-- begin Supplied information --

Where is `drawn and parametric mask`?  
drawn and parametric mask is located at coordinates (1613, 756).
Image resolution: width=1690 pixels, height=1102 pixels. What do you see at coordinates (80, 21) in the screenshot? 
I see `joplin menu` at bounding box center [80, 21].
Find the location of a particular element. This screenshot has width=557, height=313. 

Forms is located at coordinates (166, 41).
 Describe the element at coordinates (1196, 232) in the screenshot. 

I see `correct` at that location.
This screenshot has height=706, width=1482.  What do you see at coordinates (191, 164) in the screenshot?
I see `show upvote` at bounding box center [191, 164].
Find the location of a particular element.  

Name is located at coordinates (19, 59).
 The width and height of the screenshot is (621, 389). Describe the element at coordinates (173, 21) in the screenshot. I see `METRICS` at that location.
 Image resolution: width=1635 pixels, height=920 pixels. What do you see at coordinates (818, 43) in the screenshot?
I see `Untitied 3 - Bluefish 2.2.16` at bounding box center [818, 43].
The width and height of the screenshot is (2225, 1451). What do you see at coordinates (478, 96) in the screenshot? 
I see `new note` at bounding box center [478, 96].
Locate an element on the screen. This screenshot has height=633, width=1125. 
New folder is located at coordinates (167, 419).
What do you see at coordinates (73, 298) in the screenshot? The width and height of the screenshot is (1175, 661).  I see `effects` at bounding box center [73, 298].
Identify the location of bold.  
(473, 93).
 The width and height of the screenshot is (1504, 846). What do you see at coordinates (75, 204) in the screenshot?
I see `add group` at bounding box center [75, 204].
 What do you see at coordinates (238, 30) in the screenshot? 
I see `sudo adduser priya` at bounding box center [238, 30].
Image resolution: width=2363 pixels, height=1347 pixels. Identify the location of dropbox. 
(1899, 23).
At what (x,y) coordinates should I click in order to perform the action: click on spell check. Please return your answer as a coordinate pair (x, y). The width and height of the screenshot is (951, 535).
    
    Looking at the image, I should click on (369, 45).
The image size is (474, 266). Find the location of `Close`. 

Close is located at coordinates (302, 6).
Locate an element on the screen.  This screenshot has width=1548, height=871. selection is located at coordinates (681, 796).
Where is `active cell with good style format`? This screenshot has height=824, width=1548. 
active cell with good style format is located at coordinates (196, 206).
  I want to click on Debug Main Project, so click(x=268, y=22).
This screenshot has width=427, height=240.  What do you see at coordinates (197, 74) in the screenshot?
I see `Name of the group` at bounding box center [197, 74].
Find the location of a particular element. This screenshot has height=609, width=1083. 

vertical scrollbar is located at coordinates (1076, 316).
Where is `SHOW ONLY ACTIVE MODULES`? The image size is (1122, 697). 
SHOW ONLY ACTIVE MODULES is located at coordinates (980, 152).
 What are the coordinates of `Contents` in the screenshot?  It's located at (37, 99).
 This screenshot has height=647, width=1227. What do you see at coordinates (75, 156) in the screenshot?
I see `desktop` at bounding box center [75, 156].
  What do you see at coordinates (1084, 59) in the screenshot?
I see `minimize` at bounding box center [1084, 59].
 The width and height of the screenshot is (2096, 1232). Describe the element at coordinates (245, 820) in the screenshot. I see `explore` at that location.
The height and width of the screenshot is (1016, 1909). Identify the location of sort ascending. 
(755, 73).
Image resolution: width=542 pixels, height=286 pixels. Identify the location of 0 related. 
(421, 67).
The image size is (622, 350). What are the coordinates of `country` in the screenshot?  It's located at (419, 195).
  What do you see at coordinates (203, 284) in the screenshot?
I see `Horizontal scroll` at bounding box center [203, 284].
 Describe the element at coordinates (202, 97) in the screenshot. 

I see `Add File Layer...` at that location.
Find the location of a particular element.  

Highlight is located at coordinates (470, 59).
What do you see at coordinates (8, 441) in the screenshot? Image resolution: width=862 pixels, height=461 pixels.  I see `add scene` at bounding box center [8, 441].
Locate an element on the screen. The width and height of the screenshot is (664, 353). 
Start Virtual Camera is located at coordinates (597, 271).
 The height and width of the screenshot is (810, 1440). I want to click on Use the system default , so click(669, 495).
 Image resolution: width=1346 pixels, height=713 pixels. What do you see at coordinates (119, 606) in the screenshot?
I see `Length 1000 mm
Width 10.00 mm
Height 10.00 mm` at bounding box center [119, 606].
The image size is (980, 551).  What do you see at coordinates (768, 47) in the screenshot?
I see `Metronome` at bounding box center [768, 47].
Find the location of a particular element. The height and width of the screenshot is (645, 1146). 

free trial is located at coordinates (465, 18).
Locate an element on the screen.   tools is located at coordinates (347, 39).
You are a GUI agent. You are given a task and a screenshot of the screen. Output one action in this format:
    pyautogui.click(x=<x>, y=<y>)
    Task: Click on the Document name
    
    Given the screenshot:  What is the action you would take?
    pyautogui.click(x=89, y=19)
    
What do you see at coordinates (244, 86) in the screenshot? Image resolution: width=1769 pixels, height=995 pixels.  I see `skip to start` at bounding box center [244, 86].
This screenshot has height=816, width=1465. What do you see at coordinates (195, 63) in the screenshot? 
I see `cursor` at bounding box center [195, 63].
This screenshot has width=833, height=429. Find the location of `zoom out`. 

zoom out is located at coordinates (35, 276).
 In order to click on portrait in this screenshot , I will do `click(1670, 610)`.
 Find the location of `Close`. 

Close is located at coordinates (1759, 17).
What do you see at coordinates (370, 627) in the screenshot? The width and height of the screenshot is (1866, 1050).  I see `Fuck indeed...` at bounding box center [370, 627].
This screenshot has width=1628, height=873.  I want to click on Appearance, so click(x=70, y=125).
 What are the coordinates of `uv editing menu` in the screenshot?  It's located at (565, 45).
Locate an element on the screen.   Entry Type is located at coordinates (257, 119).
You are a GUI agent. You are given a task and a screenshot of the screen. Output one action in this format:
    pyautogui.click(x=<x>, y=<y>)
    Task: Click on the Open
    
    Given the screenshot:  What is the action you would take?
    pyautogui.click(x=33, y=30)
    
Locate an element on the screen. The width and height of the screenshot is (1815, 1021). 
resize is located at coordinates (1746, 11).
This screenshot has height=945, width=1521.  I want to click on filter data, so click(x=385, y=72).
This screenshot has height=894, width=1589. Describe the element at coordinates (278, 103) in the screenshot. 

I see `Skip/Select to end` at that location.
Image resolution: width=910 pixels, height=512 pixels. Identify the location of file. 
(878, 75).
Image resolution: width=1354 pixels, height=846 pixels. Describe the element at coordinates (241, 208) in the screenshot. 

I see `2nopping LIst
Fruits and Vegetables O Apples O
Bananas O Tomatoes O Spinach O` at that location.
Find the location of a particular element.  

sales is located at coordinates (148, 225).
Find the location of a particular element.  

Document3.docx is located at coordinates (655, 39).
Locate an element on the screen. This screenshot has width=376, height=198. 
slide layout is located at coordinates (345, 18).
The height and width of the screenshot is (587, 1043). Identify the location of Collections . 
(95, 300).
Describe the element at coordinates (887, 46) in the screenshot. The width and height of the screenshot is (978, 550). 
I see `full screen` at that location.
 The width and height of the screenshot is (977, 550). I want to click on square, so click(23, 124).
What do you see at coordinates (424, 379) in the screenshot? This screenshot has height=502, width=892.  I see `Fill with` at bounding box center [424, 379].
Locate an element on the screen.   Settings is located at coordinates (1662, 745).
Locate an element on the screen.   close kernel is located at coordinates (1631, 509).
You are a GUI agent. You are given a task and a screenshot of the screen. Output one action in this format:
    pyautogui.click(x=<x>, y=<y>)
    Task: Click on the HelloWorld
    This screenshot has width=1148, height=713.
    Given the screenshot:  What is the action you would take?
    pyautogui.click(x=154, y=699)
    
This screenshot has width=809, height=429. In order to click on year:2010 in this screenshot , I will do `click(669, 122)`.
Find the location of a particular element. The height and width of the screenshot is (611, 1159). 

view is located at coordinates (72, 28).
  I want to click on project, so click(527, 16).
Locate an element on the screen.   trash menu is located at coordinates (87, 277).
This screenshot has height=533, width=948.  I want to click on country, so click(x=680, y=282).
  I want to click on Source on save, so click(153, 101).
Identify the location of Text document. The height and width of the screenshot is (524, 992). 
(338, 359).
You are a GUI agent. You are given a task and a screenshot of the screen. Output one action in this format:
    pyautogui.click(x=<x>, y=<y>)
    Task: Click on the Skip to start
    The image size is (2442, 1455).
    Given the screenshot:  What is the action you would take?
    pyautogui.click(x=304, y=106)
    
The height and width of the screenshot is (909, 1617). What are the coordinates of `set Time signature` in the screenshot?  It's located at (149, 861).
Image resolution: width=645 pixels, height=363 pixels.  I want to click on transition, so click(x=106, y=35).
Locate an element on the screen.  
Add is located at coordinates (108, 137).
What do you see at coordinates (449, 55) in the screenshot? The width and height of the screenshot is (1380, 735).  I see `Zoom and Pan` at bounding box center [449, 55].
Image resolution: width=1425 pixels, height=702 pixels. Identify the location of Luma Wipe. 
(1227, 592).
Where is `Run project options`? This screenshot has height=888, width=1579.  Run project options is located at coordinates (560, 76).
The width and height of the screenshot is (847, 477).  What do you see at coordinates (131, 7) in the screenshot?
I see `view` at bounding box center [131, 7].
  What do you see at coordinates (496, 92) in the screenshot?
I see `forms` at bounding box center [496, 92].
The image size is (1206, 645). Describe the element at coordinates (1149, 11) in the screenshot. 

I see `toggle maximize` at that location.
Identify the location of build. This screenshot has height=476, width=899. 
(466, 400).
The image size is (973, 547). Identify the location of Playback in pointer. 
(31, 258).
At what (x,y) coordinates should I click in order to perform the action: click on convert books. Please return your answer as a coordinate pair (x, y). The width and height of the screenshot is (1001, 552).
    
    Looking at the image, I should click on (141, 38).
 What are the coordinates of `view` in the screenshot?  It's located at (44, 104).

-- end Supplied information --

Problem description ▸ Reproduce every line of the material above exactly, from the line containing "Identify the location of Text" down through the line containing "Add is located at coordinates (108, 137).", both included.

Output ▸
Identify the location of Text document. The height and width of the screenshot is (524, 992). 
(338, 359).
You are a GUI agent. You are given a task and a screenshot of the screen. Output one action in this format:
    pyautogui.click(x=<x>, y=<y>)
    Task: Click on the Skip to start
    The image size is (2442, 1455).
    Given the screenshot:  What is the action you would take?
    pyautogui.click(x=304, y=106)
    
The height and width of the screenshot is (909, 1617). What are the coordinates of `set Time signature` in the screenshot?  It's located at (149, 861).
Image resolution: width=645 pixels, height=363 pixels.  I want to click on transition, so click(x=106, y=35).
Locate an element on the screen.  
Add is located at coordinates (108, 137).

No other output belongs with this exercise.